People expect to enjoy a poem, a painting or a symphony for its own sake, not merely as a means to something else.

In a narrow sense, the fine arts include only the arts that appeal to aesthetic taste through the sense of sight. These arts including painting, sculpture, jewelry, ceramics, landscaping design, furniture and textile design.

But most authorities now prefer to call these the "visual arts."

Many colleges have departments of "fine arts" that cover many of these arts. They classify music and spoken literature, in a dramatic performance, as "auditory arts."

Some authorities group music, dance and the theater arts together as the "performance arts," because they must be performed, either by living artists or by mechanical means such as films and phonograph records.

Many art authorities group painting, sculpture and architecture together as "plastic arts," because they consist of solid objects. Works of art that do not move, including most paintings, sculpture and architecture, are called, "static." Those works that do move are called "mobile," as in mobile sculptures and animated films.

Many people believe that there are seven fine arts.

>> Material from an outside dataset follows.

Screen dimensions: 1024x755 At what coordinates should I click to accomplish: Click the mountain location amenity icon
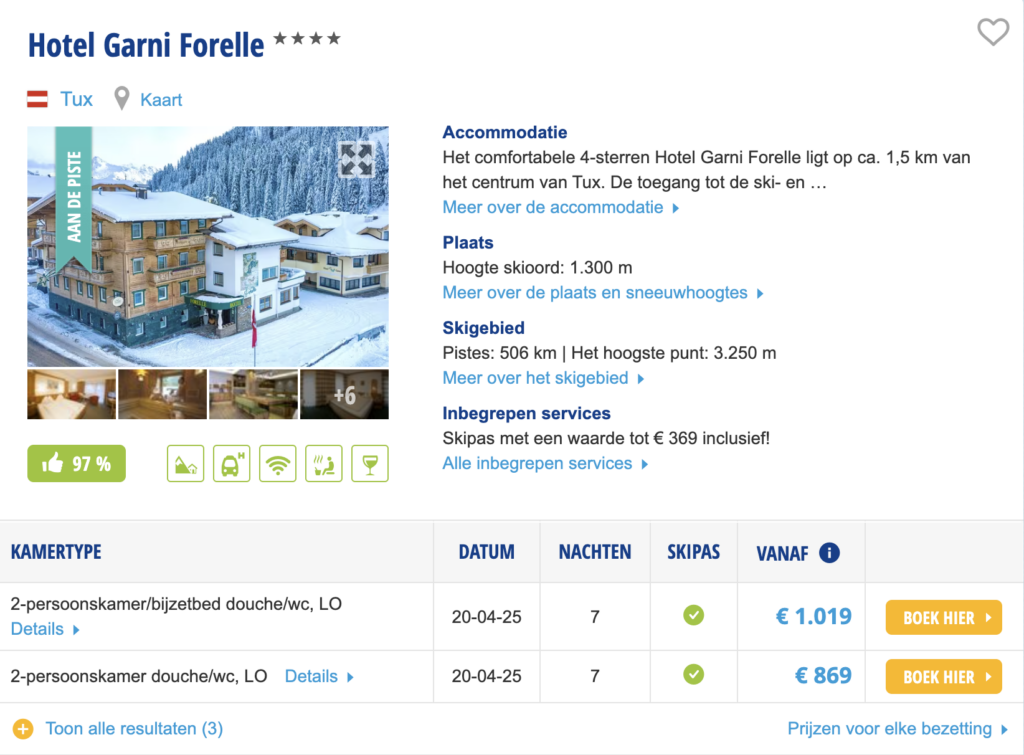tap(185, 464)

This is an idea that developed in the Middle Ages. Scholars at that time grouped together seven kinds of learning, most of which we call sciences today. This group included grammar, dialectic (a kind of logic) rhetoric, arithmetic, geometry, music and astronomy.

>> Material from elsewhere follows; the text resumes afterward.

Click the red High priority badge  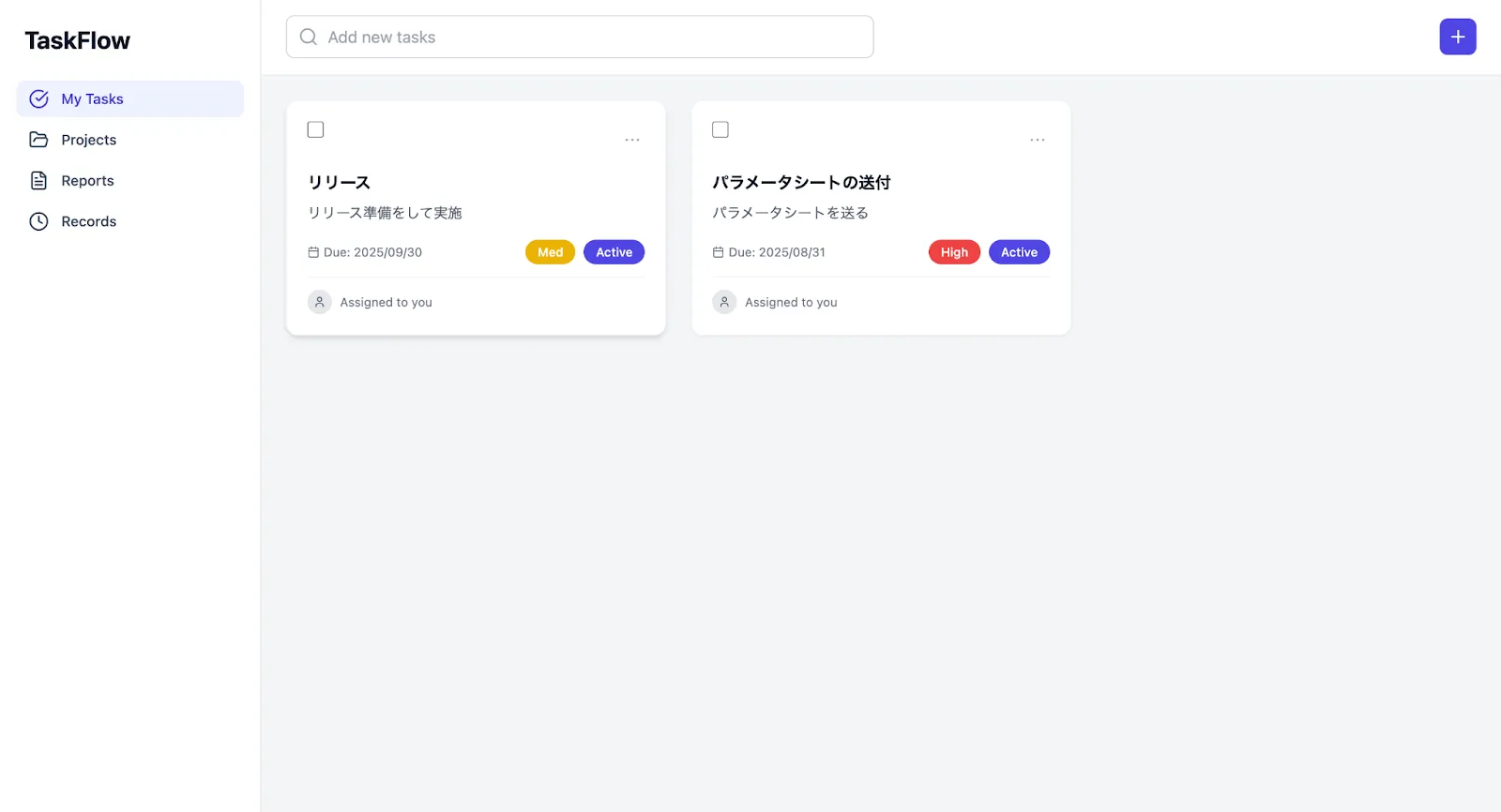point(954,252)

Another ancient idea is that fine arts can be separated from useful arts, because fine arts are only supposed to be beautiful, not to be useful. This idea developed in ancient times when men believed that gentlemen and ladies could not use their hands for any useful work.

But few people in democratic societies today beleive that this ancient idea is true. We regard architecture, furniture design and ceramics as fine arts, even though their products are useful, when artists use good design and make their objects satisfying to our eyes, ears and minds.

The Greek and Romans called all useful skills arts, including agriculture, mining and medicine. But we regard the hundreds of arts those which are concerned with beauty and aesthetic appeal, regardless of their practical use.

People also expect a great work of art to develop their minds by expressing and clarifying the best thoughts of great men and women.